(THE TASK):
In the listing that follows, count every line with the word "Open" in it and write only the total.

▬▬▬▬▬▬

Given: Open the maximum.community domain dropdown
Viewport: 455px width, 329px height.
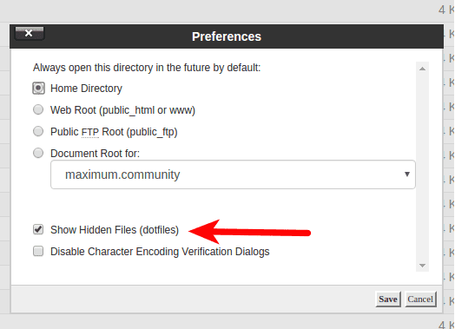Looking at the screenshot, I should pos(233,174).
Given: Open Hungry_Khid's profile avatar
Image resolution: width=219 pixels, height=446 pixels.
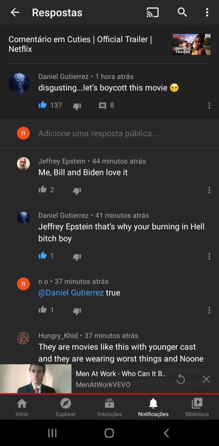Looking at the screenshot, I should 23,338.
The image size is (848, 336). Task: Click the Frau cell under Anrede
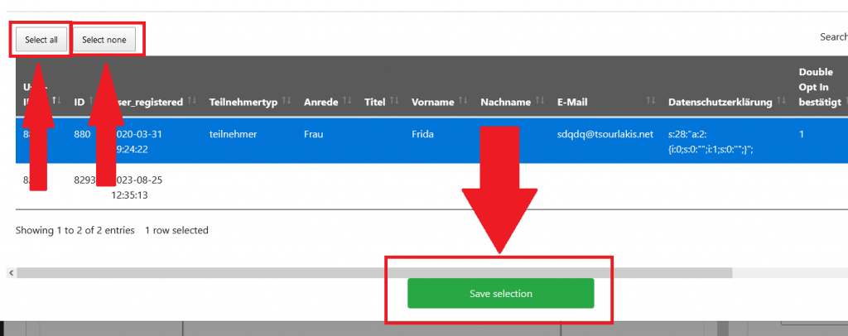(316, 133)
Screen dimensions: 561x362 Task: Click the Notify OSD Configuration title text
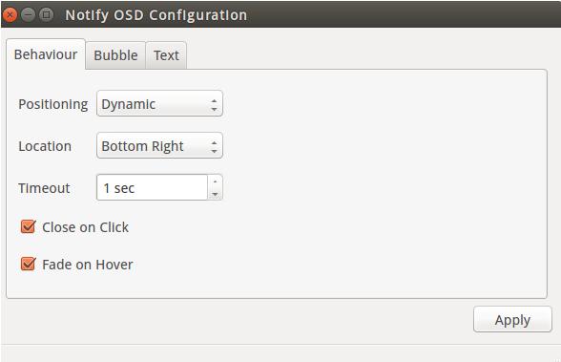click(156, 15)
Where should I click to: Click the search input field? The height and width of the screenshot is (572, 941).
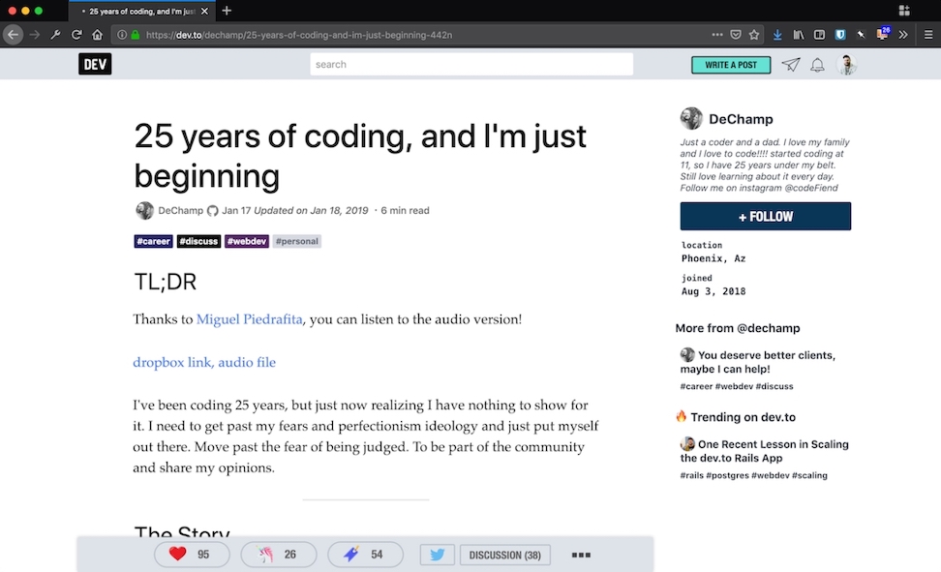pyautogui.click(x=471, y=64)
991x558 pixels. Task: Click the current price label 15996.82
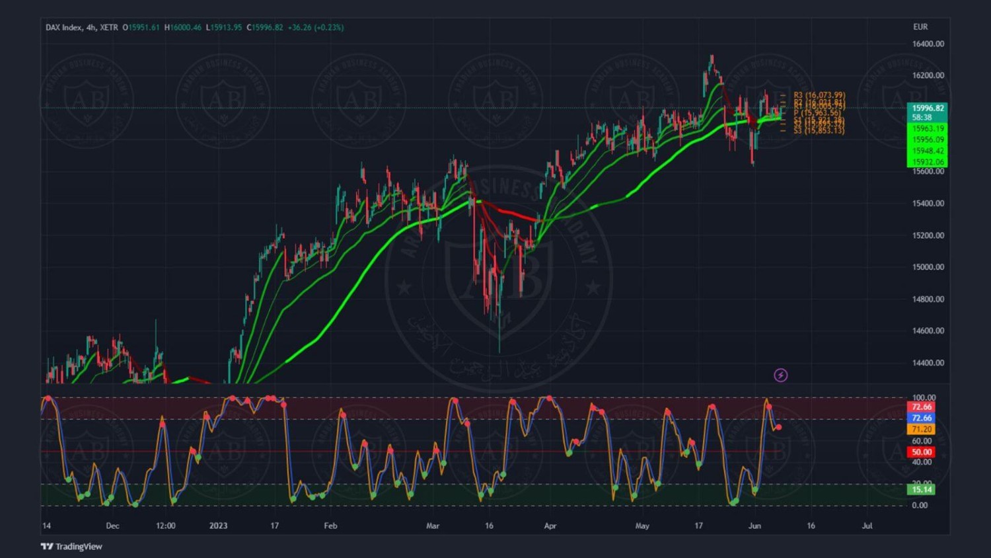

▬▬▬▬▬▬

(YOUR SOLUTION):
2